* [Work to be completed] Duplicate the rows between the line holding "In order to click on message-text: близких, просит" and the line holding "The height and width of the screenshot is (1240, 1438).", inclusive.

(Dataset excerpts)
• • • • • • •

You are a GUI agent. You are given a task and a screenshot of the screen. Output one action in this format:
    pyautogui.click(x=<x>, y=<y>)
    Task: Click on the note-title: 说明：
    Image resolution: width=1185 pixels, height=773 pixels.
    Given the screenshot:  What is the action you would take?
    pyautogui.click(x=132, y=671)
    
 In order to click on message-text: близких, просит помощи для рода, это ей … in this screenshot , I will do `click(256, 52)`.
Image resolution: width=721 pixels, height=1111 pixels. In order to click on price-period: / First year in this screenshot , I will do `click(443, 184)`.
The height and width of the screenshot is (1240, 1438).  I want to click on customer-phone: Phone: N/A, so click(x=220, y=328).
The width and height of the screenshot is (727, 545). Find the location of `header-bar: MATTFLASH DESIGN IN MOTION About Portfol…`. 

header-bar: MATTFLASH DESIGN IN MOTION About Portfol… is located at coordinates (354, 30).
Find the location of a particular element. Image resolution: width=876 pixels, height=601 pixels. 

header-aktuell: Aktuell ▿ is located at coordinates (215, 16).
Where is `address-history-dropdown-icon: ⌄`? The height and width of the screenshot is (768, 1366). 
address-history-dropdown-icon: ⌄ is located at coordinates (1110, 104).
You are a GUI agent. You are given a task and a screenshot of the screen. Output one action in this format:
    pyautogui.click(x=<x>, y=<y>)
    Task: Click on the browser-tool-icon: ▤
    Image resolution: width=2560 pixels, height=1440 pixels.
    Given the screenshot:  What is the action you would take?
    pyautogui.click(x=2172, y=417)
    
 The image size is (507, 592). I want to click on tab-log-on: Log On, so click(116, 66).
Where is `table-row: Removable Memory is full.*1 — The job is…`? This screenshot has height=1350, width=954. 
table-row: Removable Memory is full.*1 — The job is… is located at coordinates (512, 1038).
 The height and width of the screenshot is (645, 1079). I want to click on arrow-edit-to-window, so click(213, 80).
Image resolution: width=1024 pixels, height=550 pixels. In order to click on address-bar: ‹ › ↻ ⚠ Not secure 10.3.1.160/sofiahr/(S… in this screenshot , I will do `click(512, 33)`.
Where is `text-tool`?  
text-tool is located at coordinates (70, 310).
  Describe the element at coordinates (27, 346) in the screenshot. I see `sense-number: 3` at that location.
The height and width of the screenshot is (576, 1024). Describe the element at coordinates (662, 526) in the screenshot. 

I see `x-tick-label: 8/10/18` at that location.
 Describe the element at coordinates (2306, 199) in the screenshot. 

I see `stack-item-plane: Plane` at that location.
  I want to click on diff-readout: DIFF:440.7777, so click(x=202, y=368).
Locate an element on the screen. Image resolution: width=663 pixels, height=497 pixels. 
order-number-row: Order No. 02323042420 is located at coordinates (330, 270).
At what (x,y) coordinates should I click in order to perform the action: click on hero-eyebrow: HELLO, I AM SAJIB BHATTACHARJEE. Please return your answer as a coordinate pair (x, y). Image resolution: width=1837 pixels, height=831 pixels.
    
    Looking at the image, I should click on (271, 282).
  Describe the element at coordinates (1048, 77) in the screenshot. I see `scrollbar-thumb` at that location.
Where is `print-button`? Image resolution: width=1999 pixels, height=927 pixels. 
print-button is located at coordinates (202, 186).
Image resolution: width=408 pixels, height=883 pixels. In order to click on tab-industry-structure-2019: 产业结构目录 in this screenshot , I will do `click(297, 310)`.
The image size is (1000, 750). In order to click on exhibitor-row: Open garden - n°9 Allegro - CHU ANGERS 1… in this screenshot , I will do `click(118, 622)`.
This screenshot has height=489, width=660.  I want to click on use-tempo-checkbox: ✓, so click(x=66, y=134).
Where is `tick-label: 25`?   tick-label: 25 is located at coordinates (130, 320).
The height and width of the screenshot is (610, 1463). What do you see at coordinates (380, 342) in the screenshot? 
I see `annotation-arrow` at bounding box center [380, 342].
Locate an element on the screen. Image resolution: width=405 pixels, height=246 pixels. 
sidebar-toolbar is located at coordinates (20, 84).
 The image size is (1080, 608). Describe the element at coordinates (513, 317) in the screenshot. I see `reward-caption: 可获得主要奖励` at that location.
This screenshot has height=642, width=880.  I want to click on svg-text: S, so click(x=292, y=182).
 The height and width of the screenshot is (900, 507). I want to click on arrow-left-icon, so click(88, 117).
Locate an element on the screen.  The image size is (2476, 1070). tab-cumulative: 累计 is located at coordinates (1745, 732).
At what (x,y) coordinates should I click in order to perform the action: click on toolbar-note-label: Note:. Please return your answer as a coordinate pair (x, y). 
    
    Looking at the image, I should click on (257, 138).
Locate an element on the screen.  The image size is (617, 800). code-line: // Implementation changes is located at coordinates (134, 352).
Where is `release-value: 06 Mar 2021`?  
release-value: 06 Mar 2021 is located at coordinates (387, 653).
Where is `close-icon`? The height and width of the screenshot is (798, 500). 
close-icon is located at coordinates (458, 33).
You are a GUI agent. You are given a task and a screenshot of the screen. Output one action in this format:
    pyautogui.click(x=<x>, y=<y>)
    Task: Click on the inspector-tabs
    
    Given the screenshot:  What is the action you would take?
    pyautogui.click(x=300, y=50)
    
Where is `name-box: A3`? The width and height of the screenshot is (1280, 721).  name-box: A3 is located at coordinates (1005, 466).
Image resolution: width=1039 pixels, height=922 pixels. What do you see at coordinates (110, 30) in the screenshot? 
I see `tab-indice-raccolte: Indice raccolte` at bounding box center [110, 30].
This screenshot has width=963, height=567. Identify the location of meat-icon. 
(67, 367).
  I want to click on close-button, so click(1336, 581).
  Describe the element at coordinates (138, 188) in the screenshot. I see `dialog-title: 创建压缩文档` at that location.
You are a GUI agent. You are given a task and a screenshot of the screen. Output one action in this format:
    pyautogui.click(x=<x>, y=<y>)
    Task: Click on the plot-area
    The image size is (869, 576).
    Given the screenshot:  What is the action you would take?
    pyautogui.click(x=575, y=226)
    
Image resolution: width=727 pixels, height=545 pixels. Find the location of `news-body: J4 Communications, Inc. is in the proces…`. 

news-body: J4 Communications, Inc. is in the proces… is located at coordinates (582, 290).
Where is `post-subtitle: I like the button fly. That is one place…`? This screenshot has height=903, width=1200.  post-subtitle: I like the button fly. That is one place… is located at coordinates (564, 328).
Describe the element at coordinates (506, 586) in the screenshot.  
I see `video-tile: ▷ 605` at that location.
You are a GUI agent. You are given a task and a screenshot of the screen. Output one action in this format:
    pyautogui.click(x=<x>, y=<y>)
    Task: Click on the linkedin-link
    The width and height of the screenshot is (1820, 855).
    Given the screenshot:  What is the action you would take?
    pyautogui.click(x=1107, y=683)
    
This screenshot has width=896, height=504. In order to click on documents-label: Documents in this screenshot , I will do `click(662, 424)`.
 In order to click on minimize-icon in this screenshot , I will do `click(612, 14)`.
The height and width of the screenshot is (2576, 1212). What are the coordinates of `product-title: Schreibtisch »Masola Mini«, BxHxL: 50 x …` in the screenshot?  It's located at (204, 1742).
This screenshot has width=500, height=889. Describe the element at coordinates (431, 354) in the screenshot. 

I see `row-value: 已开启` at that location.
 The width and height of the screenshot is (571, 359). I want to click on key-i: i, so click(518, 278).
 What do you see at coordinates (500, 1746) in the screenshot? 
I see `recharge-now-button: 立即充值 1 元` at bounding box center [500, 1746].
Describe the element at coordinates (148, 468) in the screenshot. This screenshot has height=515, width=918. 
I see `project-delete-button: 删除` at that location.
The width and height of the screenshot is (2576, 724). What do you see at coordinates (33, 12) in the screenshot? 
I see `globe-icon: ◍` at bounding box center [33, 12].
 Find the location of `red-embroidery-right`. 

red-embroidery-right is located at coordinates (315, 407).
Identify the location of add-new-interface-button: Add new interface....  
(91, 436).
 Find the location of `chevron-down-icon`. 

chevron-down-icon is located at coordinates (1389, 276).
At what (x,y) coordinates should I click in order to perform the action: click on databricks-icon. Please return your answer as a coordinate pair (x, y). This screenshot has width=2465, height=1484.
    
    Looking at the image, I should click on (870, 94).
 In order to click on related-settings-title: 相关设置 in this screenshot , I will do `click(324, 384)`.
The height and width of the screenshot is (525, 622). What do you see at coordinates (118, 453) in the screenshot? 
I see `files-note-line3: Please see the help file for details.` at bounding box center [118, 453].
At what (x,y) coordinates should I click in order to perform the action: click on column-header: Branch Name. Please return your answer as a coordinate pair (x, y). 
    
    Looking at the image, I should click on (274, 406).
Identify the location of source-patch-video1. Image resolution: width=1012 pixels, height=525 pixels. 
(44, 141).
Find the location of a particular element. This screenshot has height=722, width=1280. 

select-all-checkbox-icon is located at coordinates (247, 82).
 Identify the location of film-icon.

• • • • • • •

* [Answer to this task]
 In order to click on message-text: близких, просит помощи для рода, это ей … in this screenshot , I will do `click(256, 52)`.
Image resolution: width=721 pixels, height=1111 pixels. In order to click on price-period: / First year in this screenshot , I will do `click(443, 184)`.
The height and width of the screenshot is (1240, 1438).  I want to click on customer-phone: Phone: N/A, so click(x=220, y=328).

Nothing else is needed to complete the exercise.